EXTRACTED RECORDS:

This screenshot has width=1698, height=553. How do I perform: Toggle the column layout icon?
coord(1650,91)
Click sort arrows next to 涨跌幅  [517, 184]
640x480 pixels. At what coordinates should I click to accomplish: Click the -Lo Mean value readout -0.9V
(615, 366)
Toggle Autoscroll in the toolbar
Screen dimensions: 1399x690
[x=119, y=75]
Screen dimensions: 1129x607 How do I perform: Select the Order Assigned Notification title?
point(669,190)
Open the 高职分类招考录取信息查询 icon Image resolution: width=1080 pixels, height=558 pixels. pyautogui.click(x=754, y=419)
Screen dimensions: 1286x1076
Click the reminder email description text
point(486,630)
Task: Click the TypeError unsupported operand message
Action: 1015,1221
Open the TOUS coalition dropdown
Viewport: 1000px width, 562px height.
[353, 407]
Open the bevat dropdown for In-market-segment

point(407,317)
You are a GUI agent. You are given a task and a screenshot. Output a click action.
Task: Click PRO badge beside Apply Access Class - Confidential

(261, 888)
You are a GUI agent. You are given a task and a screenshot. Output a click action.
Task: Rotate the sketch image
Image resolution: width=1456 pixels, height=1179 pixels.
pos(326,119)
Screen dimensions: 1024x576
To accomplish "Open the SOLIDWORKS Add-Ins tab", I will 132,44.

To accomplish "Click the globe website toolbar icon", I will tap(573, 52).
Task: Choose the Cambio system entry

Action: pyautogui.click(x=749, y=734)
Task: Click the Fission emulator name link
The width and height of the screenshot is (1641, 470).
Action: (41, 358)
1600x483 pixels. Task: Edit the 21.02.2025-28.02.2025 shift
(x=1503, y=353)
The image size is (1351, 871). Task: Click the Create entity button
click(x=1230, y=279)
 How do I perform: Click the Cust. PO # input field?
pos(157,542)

WORK INSTRUCTION:
Search the entries for the string "will". Copy every line that has it.

EXERCISE RESULT:
To accomplish "Open the SOLIDWORKS Add-Ins tab", I will 132,44.
To accomplish "Click the globe website toolbar icon", I will tap(573, 52).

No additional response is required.